* start Provided records *
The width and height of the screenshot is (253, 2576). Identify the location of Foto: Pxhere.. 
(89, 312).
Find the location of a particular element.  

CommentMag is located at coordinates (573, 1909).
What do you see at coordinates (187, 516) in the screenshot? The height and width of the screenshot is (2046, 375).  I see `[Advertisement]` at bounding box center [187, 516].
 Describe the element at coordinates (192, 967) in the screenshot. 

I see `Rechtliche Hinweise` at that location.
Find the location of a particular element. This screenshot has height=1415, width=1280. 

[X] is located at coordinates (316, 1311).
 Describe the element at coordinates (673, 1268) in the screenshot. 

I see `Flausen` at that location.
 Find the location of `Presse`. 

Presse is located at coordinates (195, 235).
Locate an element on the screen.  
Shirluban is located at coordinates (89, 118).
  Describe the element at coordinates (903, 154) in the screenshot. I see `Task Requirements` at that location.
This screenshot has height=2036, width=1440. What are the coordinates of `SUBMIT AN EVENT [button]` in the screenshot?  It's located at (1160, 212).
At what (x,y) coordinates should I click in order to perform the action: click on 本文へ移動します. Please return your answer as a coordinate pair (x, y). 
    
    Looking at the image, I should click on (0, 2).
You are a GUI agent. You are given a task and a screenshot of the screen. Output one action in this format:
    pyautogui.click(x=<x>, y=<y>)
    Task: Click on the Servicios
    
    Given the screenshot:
* end Provided records *
== Stated exercise ==
List each line of the listing above that contains the word "should", matching case exactly.

== Solution for this task ==
At what (x,y) coordinates should I click in order to perform the action: click on 本文へ移動します. Please return your answer as a coordinate pair (x, y). 
    Looking at the image, I should click on (0, 2).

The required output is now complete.